A Very Long Reaction To Why David Blum, the Jerk, Is Completely Wrong About Joan Didion

Ex-Village Voice editor David Blum wrote a piece in the Sun this week that I missed until I saw it on Gawker. Man, what's his problem? Basically, he goes on this whole rant about how Joan Didion is one of the few people in modern letters who's immune to criticism. He asks: "But do memoirists of personal pain deserve the freedom from negativity that our culture seems to willingly provide them?"
I don't agree with his viewpoint that "memoirists of personal pain" receive some sort of immunity. (I shamefully recall quietly snickering with other writers at a memoir reading once; I forget the author's name). I think that if Didion has immunity, (which I'm not convinced she does 100 percent although she certainly has more than the average writer) it's because she has a solid reputation and has amassed a body of work that deserves respect. Had she written The Year of Magical Thinking as a first book, perhaps it would not have received the interest that it has. But as someone whose work I have read and enjoyed, I of course was curious to see Ms. Didion's views on death, loss and grief.
Blum also charges Didion with "coldness, her sense of detachment from events," which is a quality often attributed to Didion's writing.
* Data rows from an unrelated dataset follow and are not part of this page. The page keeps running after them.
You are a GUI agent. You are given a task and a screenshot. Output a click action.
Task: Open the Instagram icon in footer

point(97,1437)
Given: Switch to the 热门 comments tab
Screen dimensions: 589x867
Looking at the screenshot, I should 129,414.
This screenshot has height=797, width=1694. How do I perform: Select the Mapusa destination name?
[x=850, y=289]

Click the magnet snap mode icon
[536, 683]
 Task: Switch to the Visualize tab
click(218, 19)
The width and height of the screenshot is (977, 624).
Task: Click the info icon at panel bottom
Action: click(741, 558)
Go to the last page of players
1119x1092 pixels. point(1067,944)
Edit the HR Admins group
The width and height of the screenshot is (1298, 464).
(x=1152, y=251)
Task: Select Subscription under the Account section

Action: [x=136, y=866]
Even I was annoyed in "The White Album" when she seems to dismiss her psychiatric report not as a product of her own mental anguish but as a sign of the times, that period so tumultuous politically and socially -- how could anyone not be depressed in such an era? she seems to suggest.
It kind of sounds like bullshit to me and sometimes I wish that Didion's writing wasn't so detached from herself; but Blum's explanation of how Didion alienates her audience is definitely ridiculous.
He suggests that Didion is alienating her audience by making references to her "exalted social status," which is just inane and misses the entire point of the book. What does it matter if she and her husband attend a Knicks game with seats provided by the NBA commissioner? How would that be different if they went to a dive bar or a county fair or grocery shopping together? Death is a universal experience that people understand, regardless of where a story occurs. Apparently, Blum does not agree and suggests that if you have money, loss is easier to handle.
Blum's assertion that grief is "less of an ordeal for someone with the means to stay at the Beverly Wilshire Hotel, or — for distraction — to get an assignment from the New York Review of Books to cover the 2004 political conventions" is one of the most insensitive things I've ever read.
I do agree with Blum that there's no catharsis in the book. As one commenter on the Sun Web site says, "Her big insight? Life changes in an instant. Anyone who has experienced loss in their life greater than the family dog knows that."
True, but for many of us who were fans of the book, we saw this book as a sort of beginning. I admit that I was disappointed that nothing more insightful came out of The Year of Magical Thinking. I waited for a big flash of insight, but the book, like life, doesn't work like that. But I suppose I assumed that Didion would follow up with something in time. For anyone who's lost someone incredibly close to them, it can take months to even process the death, months until you get around to really crying about it. For her book to be published so soon after losing her husband, I imagined that Didion hadn't had the time to actually process the event in full. I have faith in her that she'll gain new insights from her loss and perhaps write a follow-up; I also think that it will be interesting to see whether the Broadway play, starring Vanessa Redgrave, is more mature than the memoir.